### Given exercise 1
Using the article on Intel's acquisition of IMS Nanofabrication below, answer these questions:
(a) What kind of company is IMS Nanofabrication?
(b) In what year did Intel and Photronics invest in IMS?
(c) How will IMS operate under the terms of the deal?
### Given exercise 2
From the article on Intel's acquisition of IMS Nanofabrication below, print the passage that begins at the words "In response, Intel" and ends after "declined to comment.".

====== Document passage

Intel to enter equipment market against NuFlare with acquisition at leading edge of mask writing; photomask challenges grow.
The multi-beam e-beam mask writer business is heating up, as Intel and NuFlare have separately entered the emerging market.
In one surprising move, Intel is in the process of acquiring IMS Nanofabrication, a multi-beam e-beam equipment vendor. And separately, e-beam giant NuFlare recently disclosed its new multi-beam mask writer technology.
As a result of the moves, the Intel/IMS duo and NuFlare will now race each other to bring multi-beam mask writers into the market. Still in the R&D stage, these newfangled tools promise to speed up the write times for next-generation photomasks, although there are still challenges to bring this technology into production.
Intel, for one, sees a need for this technology. “Intel is completing its acquisition of IMS Nanofabrication,” according to officials from Intel. “This transaction will allow IMS Nanofabrication to focus on and accelerate the development of [multi-beam mask writing], which is a critical technology for securing the extension of Moore’s Law well into the future.”
To be sure, though, Intel’s move to acquire IMS took the industry by surprise. For one thing, Intel has invested in equipment suppliers in the past, but the company hasn’t bought a tool vendor outright in recent memory.
With IMS, Intel has taken a step into the equipment business. But it’s unlikely that the chip giant will make other acquisitions in the sector in the near term, according to analysts. The IMS deal is perhaps a one-time strategic move in a critical area, analysts said.
In any case, the move also represents Intel’s latest investment related to extreme ultraviolet (EUV) lithography. Indeed, Intel and others are placing huge bets on EUV. And to ensure the EUV infrastructure is ready, Intel and others have invested in various companies, such as ASML as well as Inpria, an EUV resist developer.
IMS’ technology is also expected to play a role for both EUV and optical masks. For years, Intel and other leading-edge chipmakers have produced photomasks within their own, internal mask shops.
Mask makers use traditional single-beam e-beam tools to pattern a photomask. But recently, e-beams have been struggling to keep up with complex masks.
In response, Intel and Photronics invested in IMS in 2011. In addition, Intel, DNP, Photronics and TSMC are collaborating on an effort to accelerate IMS’ multi-beam mask writer tools in the market. Still in the R&D stage, IMS’ technology makes use of multiple beams, which in theory will accelerate the write times in mask production.
Reports surfaced, however, that IMS recently fell behind schedule with its tool program amid technical issues, according to multiple sources. So to help IMS get back on track, Intel moved to secure the technology by acquiring IMS, sources said.
Meanwhile, under the terms of the deal, IMS will operate as a subsidiary of Intel. IMS will continue its “collaborative efforts and supporting their other industry customers,” according to Intel, which declined to comment further on the deal. IMS also declined to comment.

============
====== Records

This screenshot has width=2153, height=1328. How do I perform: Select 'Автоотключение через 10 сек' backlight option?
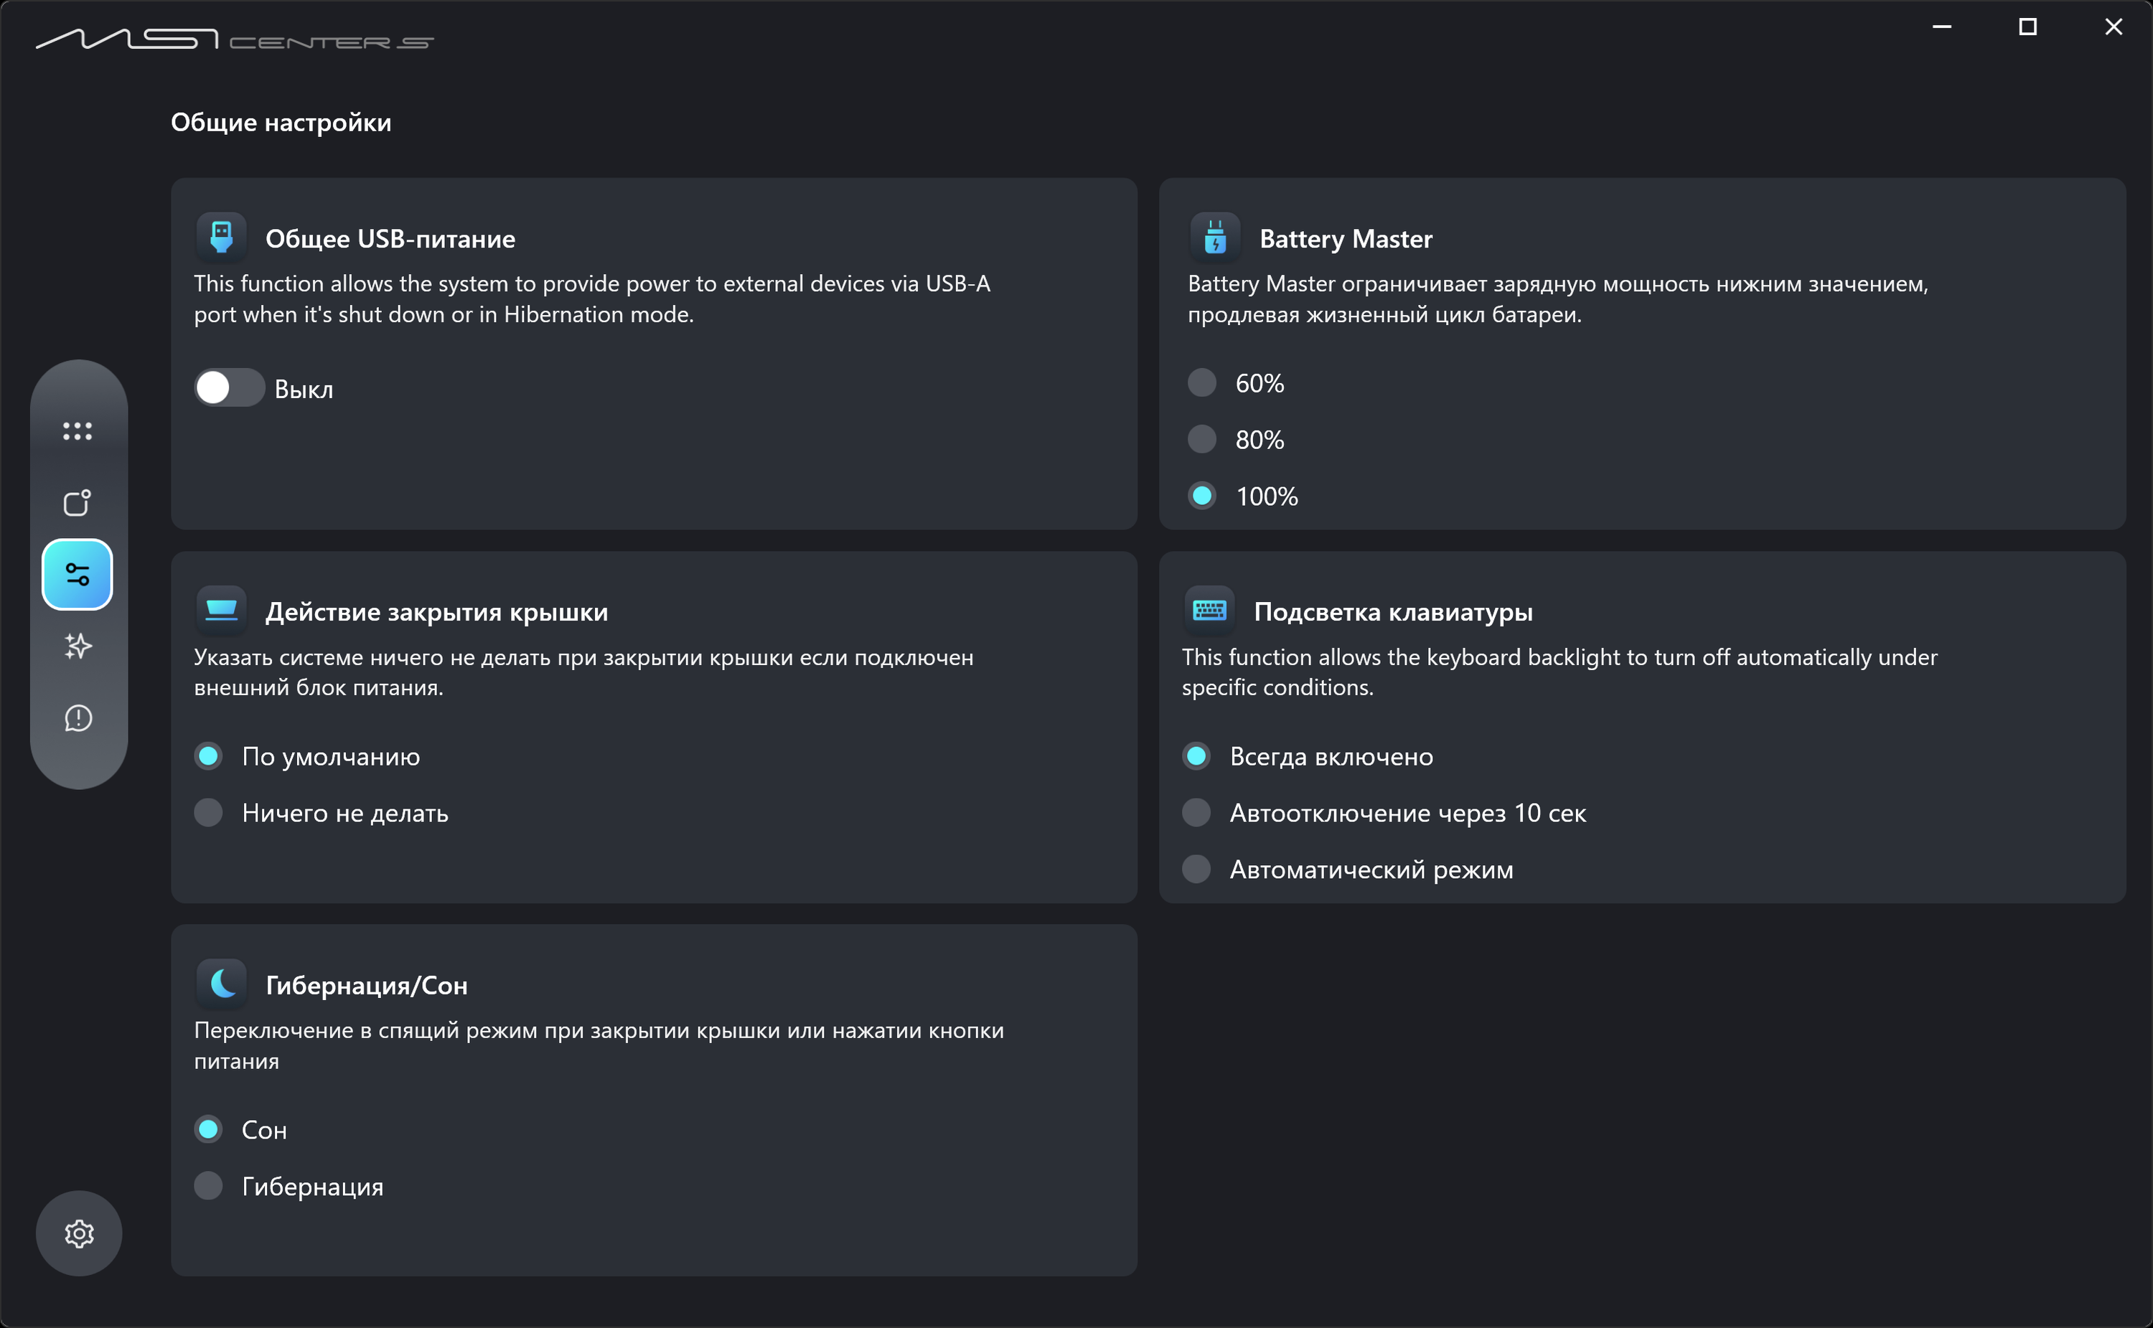pyautogui.click(x=1196, y=812)
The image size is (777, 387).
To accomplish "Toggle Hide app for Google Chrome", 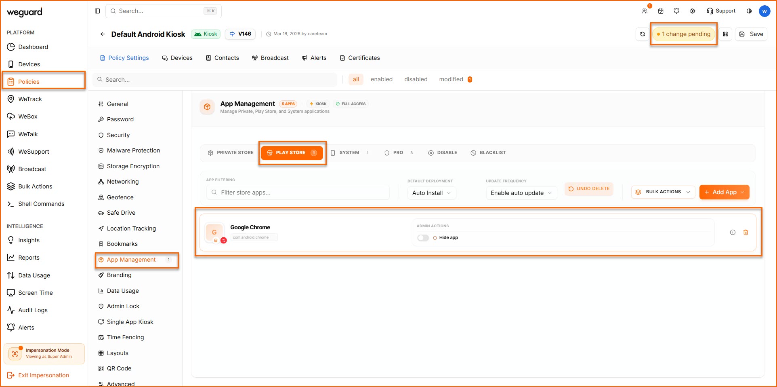I will point(423,238).
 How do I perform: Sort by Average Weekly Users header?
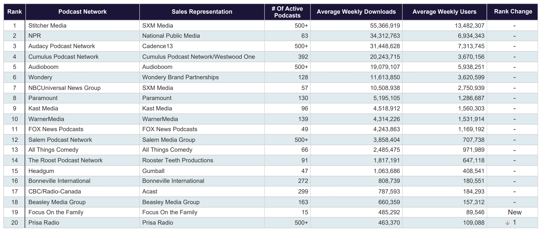[444, 12]
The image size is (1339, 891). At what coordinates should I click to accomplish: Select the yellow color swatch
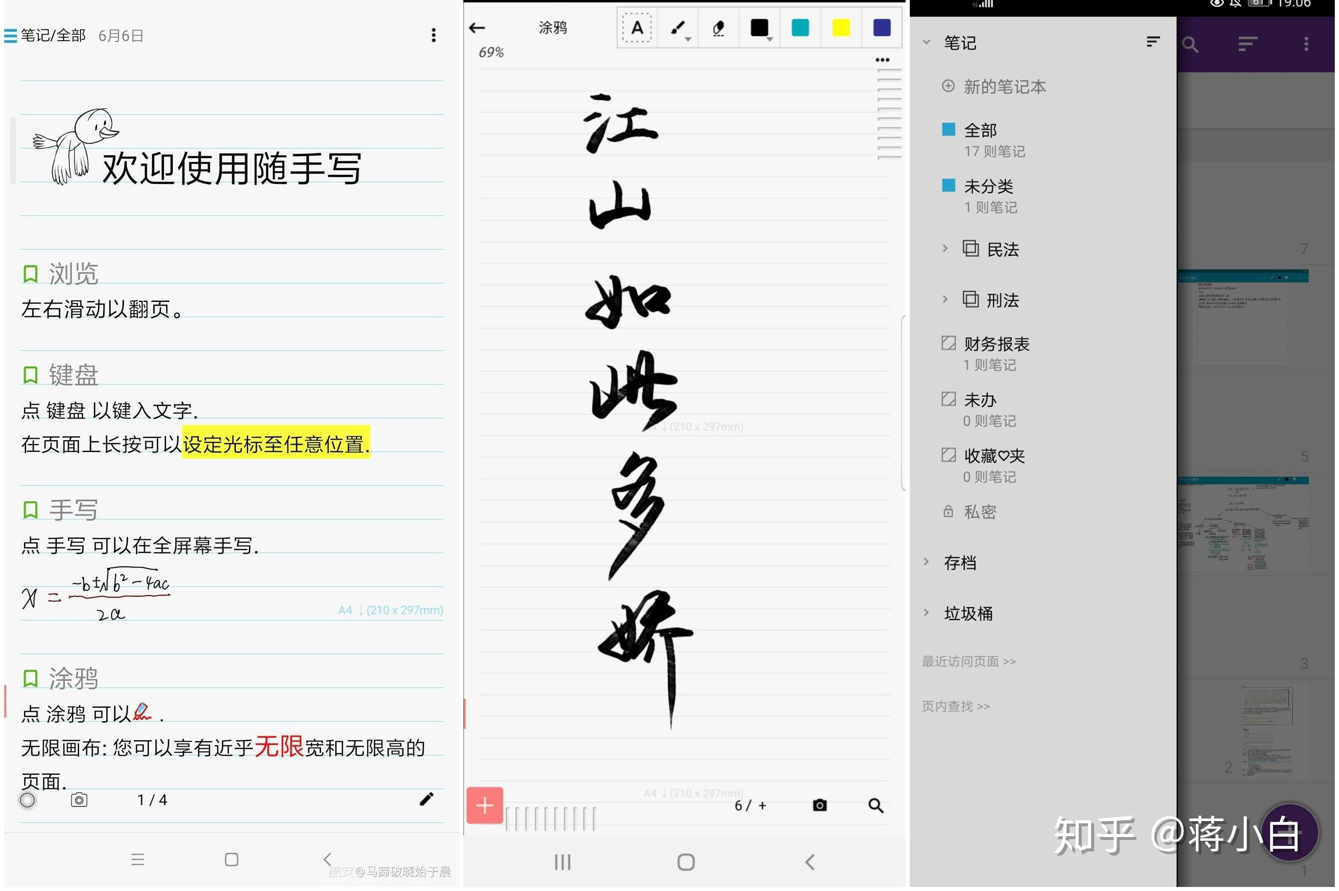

============

### Solution 1
(a) A multi-beam e-beam equipment vendor.
(b) 2011.
(c) As a subsidiary of Intel.

### Solution 2
In response, Intel and Photronics invested in IMS in 2011. In addition, Intel, DNP, Photronics and TSMC are collaborating on an effort to accelerate IMS’ multi-beam mask writer tools in the market. Still in the R&D stage, IMS’ technology makes use of multiple beams, which in theory will accelerate the write times in mask production.
Reports surfaced, however, that IMS recently fell behind schedule with its tool program amid technical issues, according to multiple sources. So to help IMS get back on track, Intel moved to secure the technology by acquiring IMS, sources said.
Meanwhile, under the terms of the deal, IMS will operate as a subsidiary of Intel. IMS will continue its “collaborative efforts and supporting their other industry customers,” according to Intel, which declined to comment further on the deal. IMS also declined to comment.